WASHINGTON - Le bureau spatial commercial du Space Systems Command a attribué à Viasat un contrat de 307 millions de dollars pour fournir des services de communications par satellite au Corps des Marines des États-Unis. L'entreprise conserve le travail après avoir remporté une remise en concurrence pour le contrat soutenant les communications mondiales du Corps des Marines, selon une annonce du 8 mai.

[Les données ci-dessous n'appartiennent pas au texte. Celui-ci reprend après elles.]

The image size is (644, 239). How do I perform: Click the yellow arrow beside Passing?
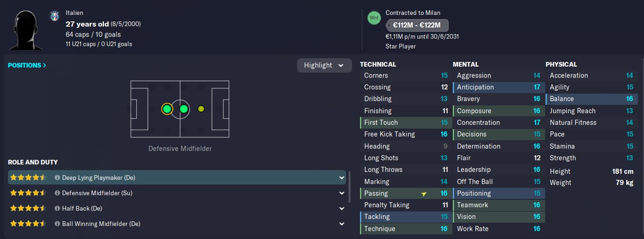[423, 193]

Le contrat de cinq ans concerne les services commerciaux de satellite d'entreprise du Corps des Marines, ou MECS2 - parce que chaque programme militaire a besoin d'un acronyme qui ressemble à un Transformers oublié.

« Ce contrat donne accès à des communications commerciales par satellite multi-orbites dans toutes les bandes de fréquences disponibles dans le commerce via des ressources orbitales et terrestres, et à la gestion quotidienne des ressources. Les travaux seront effectués à divers endroits dans le monde », indique l'annonce, dans une phrase qui ressemble à une carte de bingo du Pentagone.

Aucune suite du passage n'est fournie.